Jeffrey Lord on being fired by CNN: “We disagree on this, but he [Zucker] has to do what he has to do.” (Daniel Zampogna/AP)

Jeffrey Lord isn’t bitter about his firing by CNN. Far from it. But he does note an irony: The thing that he was protesting — the suppression of controversial opinions — was the same thing that got him canned.

“I have enormous respect for CNN, they’re great people who do a great job,” Lord told The Washington Post on Friday, a day after CNN booted him from his role as the chief pundit-defender of President Trump. “But I told them I totally disagree with this. They did exactly what I was writing about.”

Lord’s demise at the network came a few hours after he tweeted “Sieg Heil!” at a liberal activist, Angelo Carusone, with whom he’d been feuding on Twitter. Lord used the phrase, a Nazi salute, to call out Carusone and his organization, the liberal watchdog group Media Matters for America, for leading a sponsor boycott against Fox News’ personality Sean Hannity.

CNN’s president, Jeff Zucker, apparently saw no nuance or irony in the tweet. Just as Lord was traveling from his home in Harrisburg, Pa., to CNN’s studios in New York to appear on the network Thursday afternoon, one of Zucker’s top executives called him to say he’d gone too far and was done.

“Nazi salutes are indefensible,” a CNN spokesperson said in a statement a few hours later in announcing Lord’s departure.

In fact, Lord politely begs to differ.

Lord says he invoked the phrase in a “mocking” way after a series of combative exchanges with Carusone on Twitter. His use of the incendiary salute was meant to point out his revulsion with Carusone and Media Matters for their tactics in their fight against Hannity, a pro-Trump conservative.

The two-word tweet was the culmination of a series of blog posts by Lord this week in the American Spectator, in which he called the group “Media Matters Fascists, the anti-free speech bigots who, in typical fascist style, make it their mission to shut down speech they don’t like.”

So, sieg heil and no regrets: “I strongly believe that when you’re dealing with people who are doing something not just abominable but dangerous, you have to use every tool at your command,” Lord said by phone from Harrisburg. “Mocking them is one of those ways.”

Speaking of Hannity, though he could be speaking of himself, he added: “This is an important thing. You have the free-speech right to say things people disagree with without someone trying to haul you off the air.”

In any case, the firing instantly elevated Lord’s profile, which was already high because of nearly two years of prime-time appearances on CNN. He became a favorite topic (and guest) on conservative talk-radio stations throughout the day on Friday. As he was being interviewed by a reporter from his hometown paper, the Patriot-News, the caller ID on his landline phone popped up on his TV screen: “Stephen K. Bannon.” (Lord won’t say what Trump’s chief White House strategist had to say to him).
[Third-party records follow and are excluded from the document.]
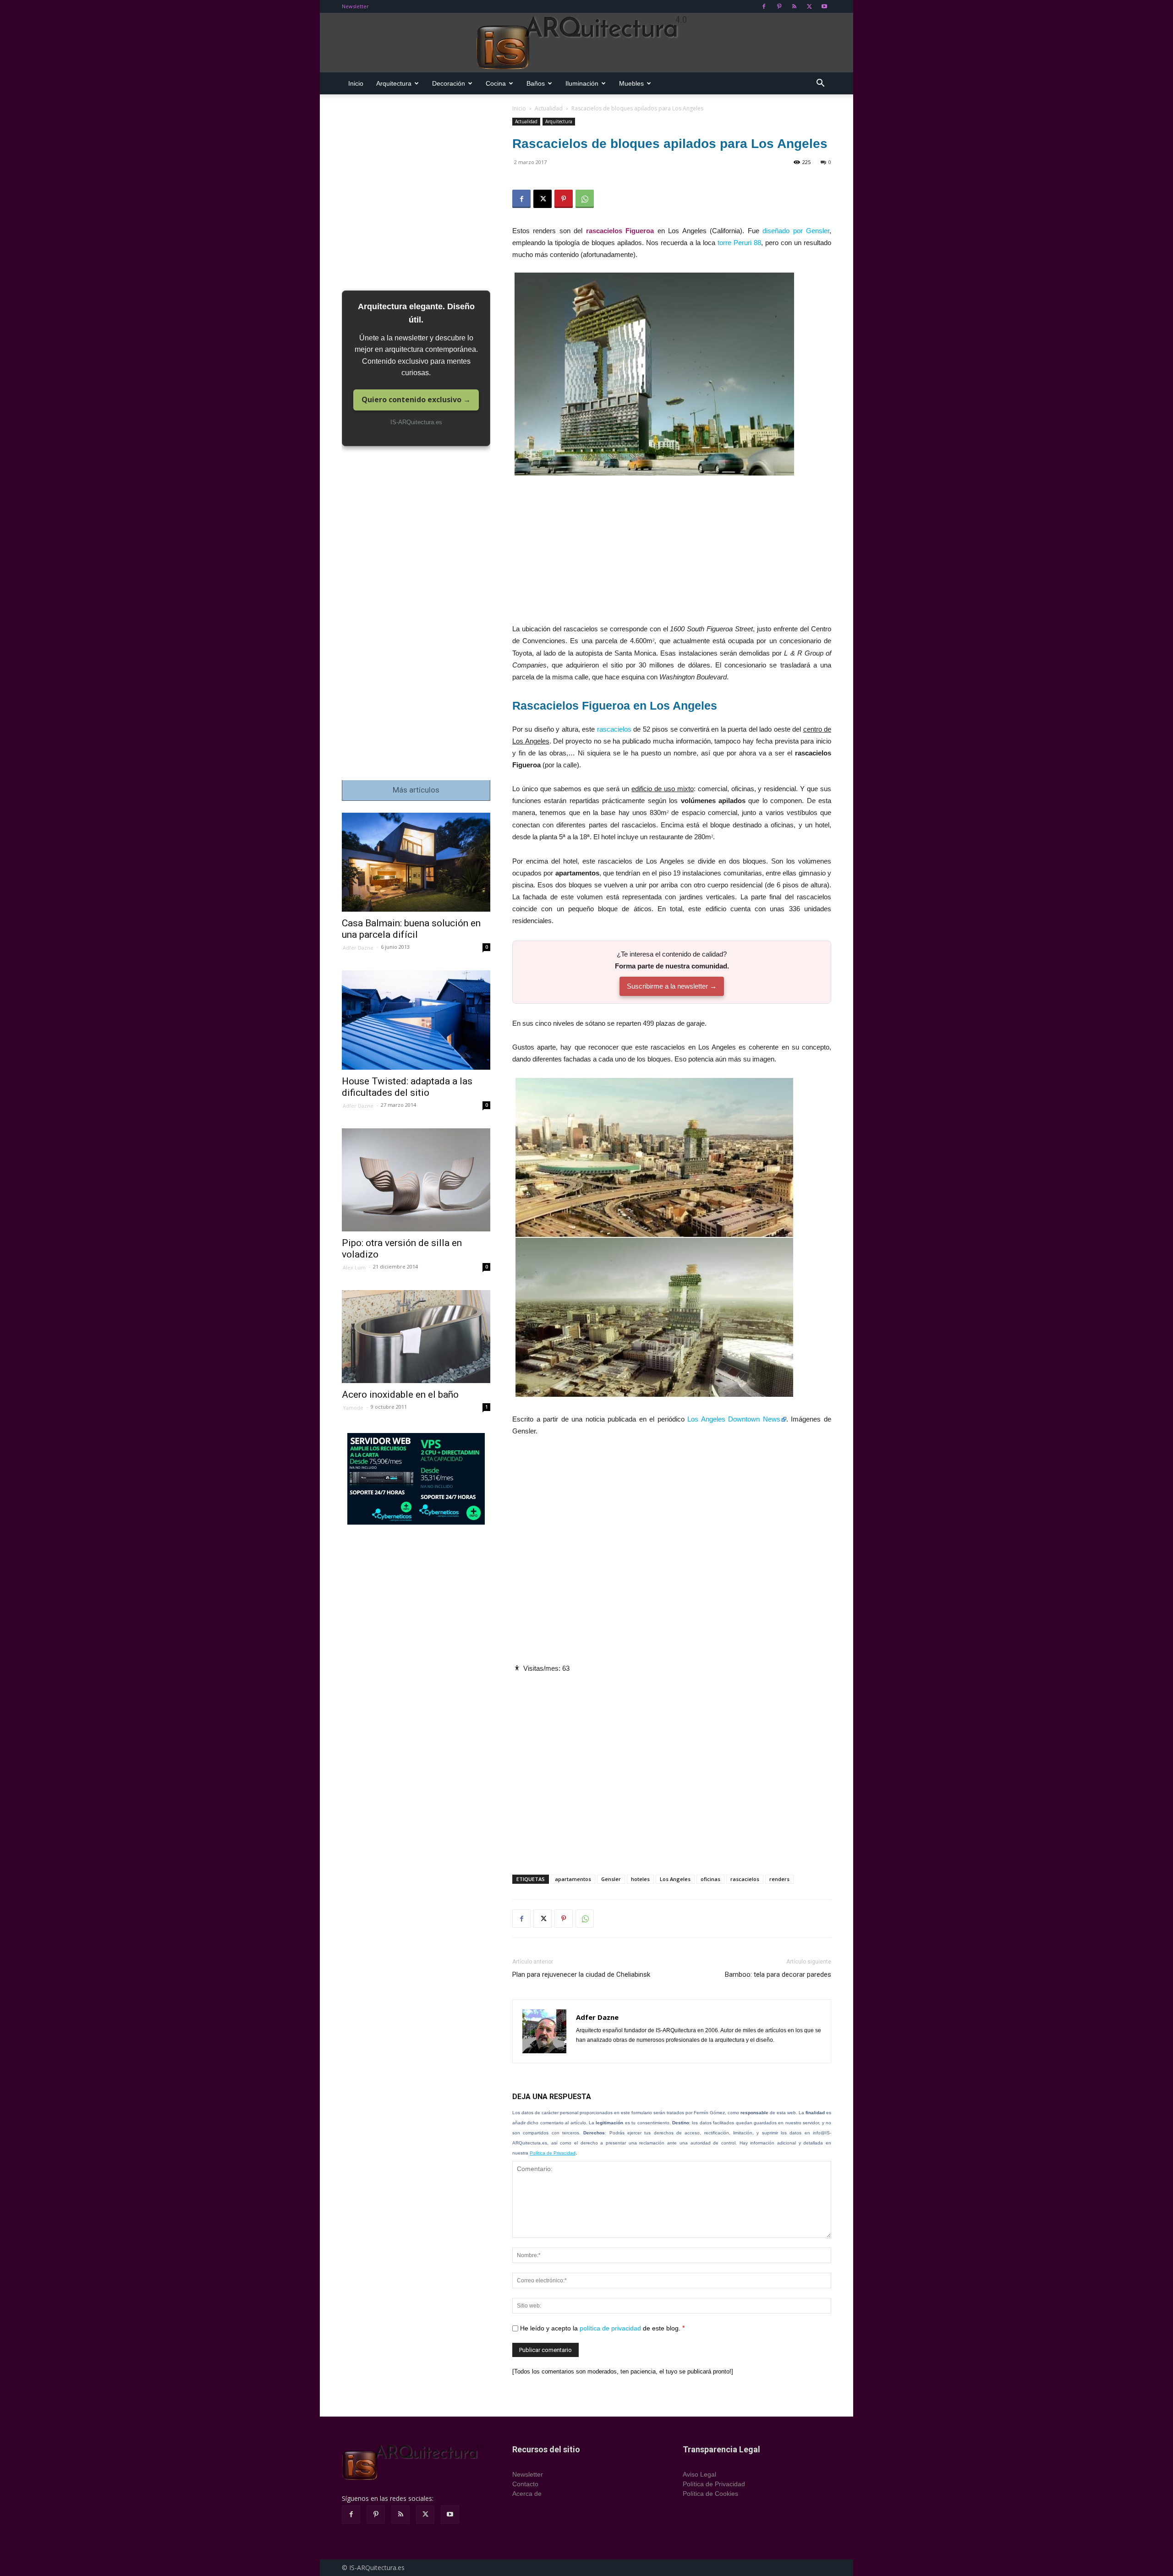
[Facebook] (764, 6)
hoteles (640, 1879)
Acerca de (527, 2493)
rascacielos (614, 729)
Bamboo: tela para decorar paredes (778, 1974)
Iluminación (581, 83)
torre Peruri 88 (739, 242)
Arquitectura (393, 83)
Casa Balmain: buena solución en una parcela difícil (411, 929)
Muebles (631, 83)
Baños (535, 83)
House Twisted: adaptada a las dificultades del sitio (407, 1087)
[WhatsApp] (585, 199)
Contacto (525, 2484)
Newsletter (355, 6)
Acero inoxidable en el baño (400, 1394)
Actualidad (549, 108)
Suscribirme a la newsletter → (672, 986)
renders (779, 1879)
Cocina (496, 83)
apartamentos (573, 1879)
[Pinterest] (779, 6)
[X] (809, 6)
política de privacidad (610, 2328)
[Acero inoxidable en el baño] (416, 1337)
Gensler (611, 1879)
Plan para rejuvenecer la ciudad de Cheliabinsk (581, 1974)
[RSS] (794, 6)
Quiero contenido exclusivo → (416, 399)
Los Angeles (675, 1879)
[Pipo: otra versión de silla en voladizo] (416, 1179)
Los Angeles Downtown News (733, 1419)
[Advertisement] (671, 555)
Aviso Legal (699, 2474)
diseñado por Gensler (795, 231)
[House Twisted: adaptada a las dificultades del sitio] (416, 1019)
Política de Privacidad (553, 2152)
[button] (820, 84)
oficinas (710, 1879)
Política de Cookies (710, 2493)
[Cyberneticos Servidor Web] (416, 1479)
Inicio (355, 83)
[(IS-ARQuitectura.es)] (586, 43)
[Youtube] (824, 6)
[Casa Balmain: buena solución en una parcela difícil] (416, 862)
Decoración (448, 83)
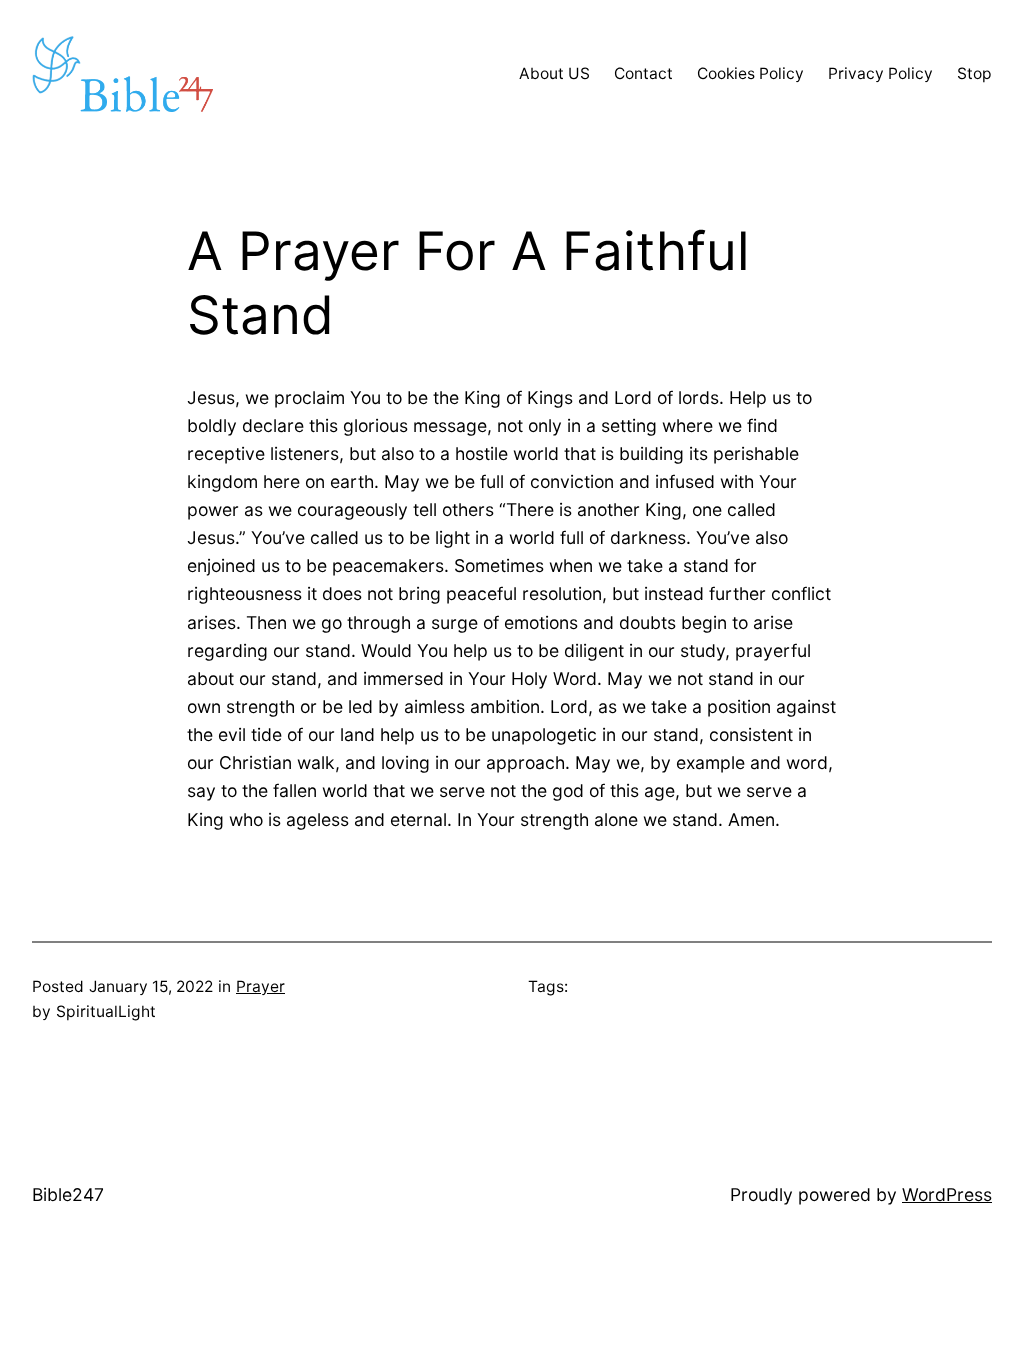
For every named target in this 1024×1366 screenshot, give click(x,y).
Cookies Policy (750, 73)
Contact (643, 73)
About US (554, 73)
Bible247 (68, 1194)
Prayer (260, 986)
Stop (974, 73)
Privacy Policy (880, 73)
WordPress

He also became the subject of a budding conspiracy theory: That CNN — which Trump has denounced repeatedly as “fake news” — was looking for any excuse to dump its most prominent pro-Trump talking head and had used his tweet as a pretext.

Not so, says Lord.

“I have nothing to back that up, zero,” he said. “I haven’t seen it. There’s no personal animosity going on here. They were terrific to me, I really like the people there. . . . We disagree on this, but he [Zucker] has to do what he has to do.”

Lord, who cares for his 98-year-old mother, says he’s looking forward to a vacation, during which he plans to sort out his options. He’ll continue writing for the Spectator, and has a book in the works about Trump. He said Friday he received two job offers — he won’t say from whom — within a few hours after his firing.

More punditry is probable, though Lord suggests that video streaming, rather than cable TV, may be in his future.

For its part, CNN hasn’t reported anything on the air about Lord or the circumstances of his departure. People at the network said it’s unlikely he’ll be mentioned again.